DO THIS. Give the lines below as a JSON list of strings, one string per line, omitting blank lines, starting with the first line and ending with the line that contains "result [373, 634]", both included.

Records excerpted from a collection:
==============================

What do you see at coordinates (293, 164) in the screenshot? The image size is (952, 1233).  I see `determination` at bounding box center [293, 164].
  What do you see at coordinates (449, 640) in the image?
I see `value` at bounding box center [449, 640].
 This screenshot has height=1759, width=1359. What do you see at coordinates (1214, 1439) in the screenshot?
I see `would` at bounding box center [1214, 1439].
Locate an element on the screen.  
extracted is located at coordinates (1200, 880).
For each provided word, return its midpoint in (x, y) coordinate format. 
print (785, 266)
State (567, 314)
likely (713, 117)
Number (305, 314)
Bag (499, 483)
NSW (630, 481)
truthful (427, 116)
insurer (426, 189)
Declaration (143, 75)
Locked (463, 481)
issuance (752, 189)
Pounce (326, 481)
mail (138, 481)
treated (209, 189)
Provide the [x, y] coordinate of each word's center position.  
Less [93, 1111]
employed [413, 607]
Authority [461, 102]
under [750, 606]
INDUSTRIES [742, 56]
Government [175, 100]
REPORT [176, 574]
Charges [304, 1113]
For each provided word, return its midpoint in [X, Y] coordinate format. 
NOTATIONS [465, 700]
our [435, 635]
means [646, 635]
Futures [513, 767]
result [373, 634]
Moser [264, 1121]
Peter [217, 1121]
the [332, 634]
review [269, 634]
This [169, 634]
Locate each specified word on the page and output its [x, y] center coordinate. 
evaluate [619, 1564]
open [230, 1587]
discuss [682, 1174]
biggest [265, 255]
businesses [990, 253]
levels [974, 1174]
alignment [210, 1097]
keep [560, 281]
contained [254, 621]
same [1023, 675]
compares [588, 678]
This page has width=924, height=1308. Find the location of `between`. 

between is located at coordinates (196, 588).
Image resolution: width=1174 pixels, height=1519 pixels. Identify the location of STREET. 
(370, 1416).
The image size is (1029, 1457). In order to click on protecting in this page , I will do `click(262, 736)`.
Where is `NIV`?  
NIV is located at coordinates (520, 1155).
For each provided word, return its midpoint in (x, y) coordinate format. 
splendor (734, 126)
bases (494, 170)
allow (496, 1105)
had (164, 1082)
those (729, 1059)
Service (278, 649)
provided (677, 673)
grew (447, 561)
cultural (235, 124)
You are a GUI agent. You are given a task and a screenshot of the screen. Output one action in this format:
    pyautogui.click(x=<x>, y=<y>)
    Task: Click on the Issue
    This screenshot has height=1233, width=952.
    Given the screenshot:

==============================

RESPONSE.
[
  "What do you see at coordinates (293, 164) in the screenshot? The image size is (952, 1233).  I see `determination` at bounding box center [293, 164].",
  "  What do you see at coordinates (449, 640) in the image?",
  "I see `value` at bounding box center [449, 640].",
  " This screenshot has height=1759, width=1359. What do you see at coordinates (1214, 1439) in the screenshot?",
  "I see `would` at bounding box center [1214, 1439].",
  "Locate an element on the screen.  ",
  "extracted is located at coordinates (1200, 880).",
  "For each provided word, return its midpoint in (x, y) coordinate format. ",
  "print (785, 266)",
  "State (567, 314)",
  "likely (713, 117)",
  "Number (305, 314)",
  "Bag (499, 483)",
  "NSW (630, 481)",
  "truthful (427, 116)",
  "insurer (426, 189)",
  "Declaration (143, 75)",
  "Locked (463, 481)",
  "issuance (752, 189)",
  "Pounce (326, 481)",
  "mail (138, 481)",
  "treated (209, 189)",
  "Provide the [x, y] coordinate of each word's center position.  ",
  "Less [93, 1111]",
  "employed [413, 607]",
  "Authority [461, 102]",
  "under [750, 606]",
  "INDUSTRIES [742, 56]",
  "Government [175, 100]",
  "REPORT [176, 574]",
  "Charges [304, 1113]",
  "For each provided word, return its midpoint in [X, Y] coordinate format. ",
  "NOTATIONS [465, 700]",
  "our [435, 635]",
  "means [646, 635]",
  "Futures [513, 767]",
  "result [373, 634]"
]